Song by Josh Gad

from the album Frozen
- Published: Wonderland Music Company
- Released: November 25, 2013
- Recorded: 2012
- Genre: Show tune
- Length: 1:54
- Label: Walt Disney
- Songwriters: Kristen Anderson-Lopez; Robert Lopez;
- Producers: Kristen Anderson-Lopez; Robert Lopez; Christophe Beck; Chris Montan; Tom MacDougall;

= In Summer =

Song from Disney's Frozen

"In Summer" is a song from Disney's 2013 animated feature film Frozen, with music and lyrics composed by Kristen Anderson-Lopez and Robert Lopez.

==Synopsis==

The song is performed by Olaf (Josh Gad), and is a comedic and ironic ballad in which Olaf—an anthropomorphic snowman—expresses how he wants to experience the season of summer. He is seen in several positions, including in shades, relaxing in a hot tub, playing on a beach, dancing around sand people, and relaxing on a picnic, unaware that as a snowman he will melt, and therefore his dream is in vain. The song is considered darkly comical large in part because every single thing that Olaf does is something that will only make him melt faster.

==Background==
According to Josh Gad, since Robert Lopez had already co-written The Book of Mormon (in which Gad was the original Elder Cunningham), Lopez already knew what type of voice he had, and so that influenced the type of song that was written for him. Gad also appreciated being able to perform a song "without 20 f-bombs in it", so it was acceptable for a younger demographic. The songwriters asked him to do "the operatic ending", a request that amused Gad.

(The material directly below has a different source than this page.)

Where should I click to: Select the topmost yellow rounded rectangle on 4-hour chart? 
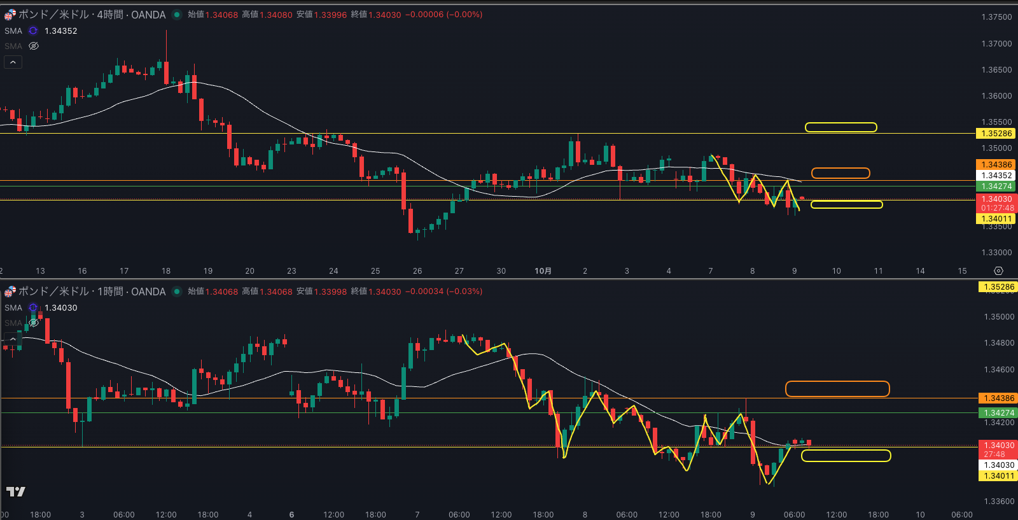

He argued that the song was not morbid, and is instead filled with a "youthful optimism", as Olaf still acts like the ages of Elsa and Anna when they created him - he is the last vestige of their forgotten past - and therefore everything he does has a naïve and hopeful quality to it.

The song replaced an earlier song for Olaf titled "Hot Hot Ice," which Anderson-Lopez described as "Hot Hot Hot meets Simon & Garfunkel. It didn't work."

==Critical reception==
Time dubbed it "the movie's mid-show-stopper" and "a musical-comedy miracle", writing "A soft-shoe number with brilliant choreography of character, voice and visuals (it ends with a swirling tracking shot that quotes the one that accompanied Julie Andrews singing 'The Sound of Music'), 'In Summer' makes Olaf's weather delusion sound and look deliciously delirious". CinemaBlend said it was "the film's best song", and National Catholic Register called it "the movie's funniest scene and best song". Variety said it was the "most inspired musical number", and added it was "wryly visualized by Buck and Lee and expressed in playful lyrics". The Morton Report described it as "Josh Gad's spotlight number", and noted that it "might not exactly drive the narrative, but it's hilarious." Rochester City Newspaper said "Josh Gad's distinctive, totally-committed performance gives In Summer a lot of heart. HighDef Digest said it was "a nice break from the darkness and action". New York Post calls it "a superb comic number, describing it as "a denialist fantasy on par with "By the Sea" in Sweeney Todd". Sputnikmusic said it was "charmingly heavy-handed", "It's one of the few pieces which doesn't take itself seriously, and as a result it's by far the best song on the soundtrack. The buzzing, nimble lyrics succeed as well, and the admittedly simple premise stays fresh throughout alongside whimsical string plucks and offbeat acoustic guitar." CraveOnline deemed it one of the two "unforgettable, showstopping number[s]" of the musical, along with "Let It Go", and describes it as "a delightfully wry confection". CommonSenseMedia, responding to Jonathan Groff's character's quips to try to burst Olaf's bubble, said "Groff captures Olaf's neurotic optimism in the hopeful tune "In Summer", describing it as one of the great character moment brought out through song." Paste called it a "show-stopping comedy number", and adding it "provides one of the few moments when Frozen fully lives up to the Disney's classics that have come before."

== Other languages ==

The Korean language version sung by Lee Jangwon appeared on the Gaon Music Chart's download sub-chart at 189 after being downloaded 7,000 times, however did not appear on the main Gaon Singles Chart.

== Charts ==

| Chart (2013–14) | Peak position |
|---|---|
| South Korea (Gaon International Chart) | 10 |
| South Korea (Gaon Chart) | 67 |
| UK Singles (OCC) | 84 |
| US Billboard Bubbling Under Hot 100 | 4 |
| US Heatseekers Songs (Billboard) | 12 |

==Certifications==

| Region | Certification | Certified units/sales |
| United Kingdom (BPI) | Gold | 400,000^{‡} |
| United States (RIAA) | 2× Platinum | 2,000,000^{‡} |
^{‡} Sales+streaming figures based on certification alone.